• **Excerpt to read**:
Story provided by Vox – 

Ever since I started using Gmail in 2005, I’ve tried my best to abide by one rule: inbox zero.

For me, this doesn’t mean there are always zero messages in my inbox — at the moment, I have one in my personal inbox and four in my Vox inbox. But these are all tasks I need to deal with or emails I have to reply to. Everything else gets archived, labeled, or, if it’s spam, deleted.

Inbox zero might feel like a hopeless goal. Most people are drowning in a guilty sea of unread emails, and it seems like it’d be impossible to read all of them, let alone reply to all of them.

So here’s my secret: I don’t get to inbox zero by reading and replying to all of my emails. I do it by reading as few of them as possible.

For that, I use Gmail’s labels and filters to minimize the number that ever hit my inbox. I mute endless reply-all conversations, unsubscribe from almost every newsletter, and unmercifully send the onslaught of messages I get from PR reps to the spam folder. Despite all this, I manage to seldom miss important emails, and can quickly glance at my inbox to see the ones that need responses at any given time.

This works because of the core idea of inbox zero: your inbox shouldn’t be a place to keep all your email. It’s a place to keep only a handful of recent emails that absolutely need to be dealt with. Many people mark things as “unread” for this purpose — but the problem with that is it obscures how many truly new emails you have.

Inbox zero might sound daunting. But by using the tools built into Gmail (and a handful of other tricks), I put less time and effort into staying at inbox zero than you might by trying to read everything and inevitably letting it pile up. Even better, by changing your relationship to email — and liberating yourself from the obligation to read every single one — you can eliminate the guilt you’ve felt for years whenever you’ve fallen behind.

• **Data supplied**:
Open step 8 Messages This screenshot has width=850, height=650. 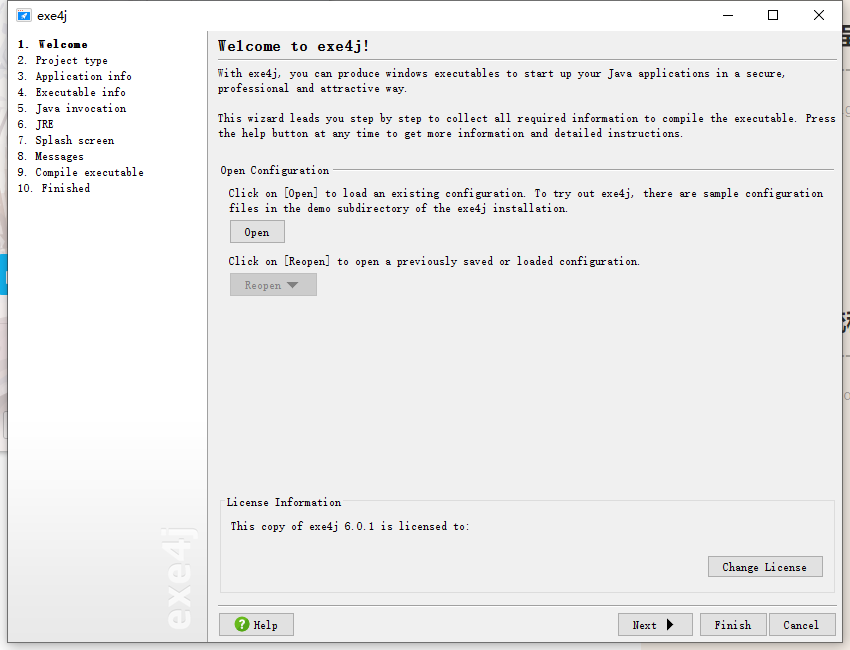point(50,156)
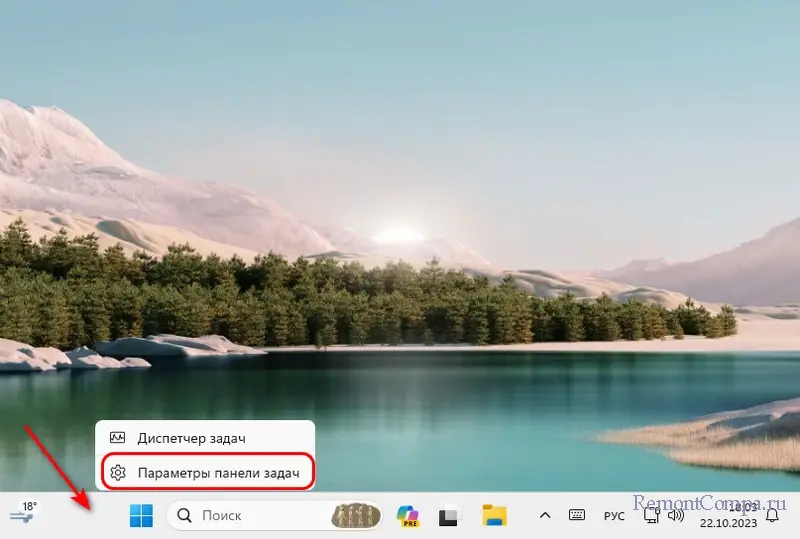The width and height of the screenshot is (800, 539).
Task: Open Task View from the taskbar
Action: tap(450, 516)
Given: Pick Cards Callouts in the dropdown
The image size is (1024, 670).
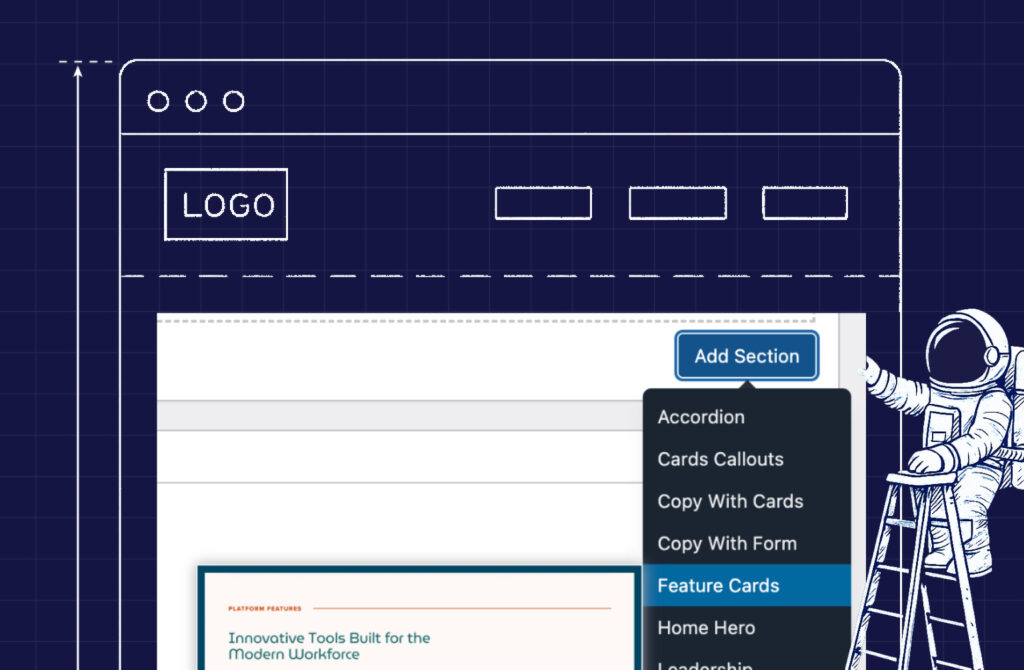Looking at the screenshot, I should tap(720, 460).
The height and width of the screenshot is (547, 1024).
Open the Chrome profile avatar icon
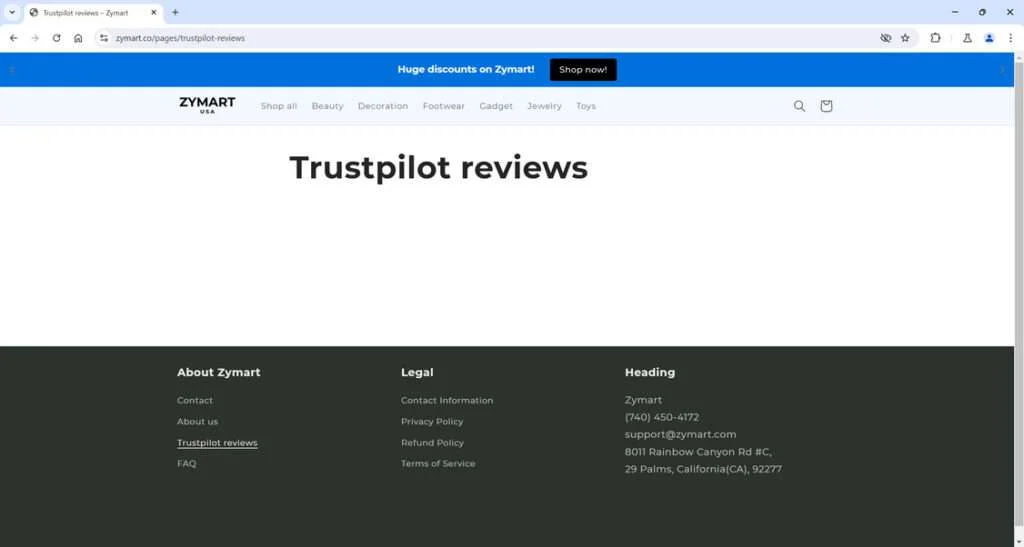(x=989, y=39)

• **What needs to be done**: Write out the inbox zero article word for word, from "For that, I" up to and including "any given time.". Work only from the inbox zero article.

• **Task response**:
For that, I use Gmail’s labels and filters to minimize the number that ever hit my inbox. I mute endless reply-all conversations, unsubscribe from almost every newsletter, and unmercifully send the onslaught of messages I get from PR reps to the spam folder. Despite all this, I manage to seldom miss important emails, and can quickly glance at my inbox to see the ones that need responses at any given time.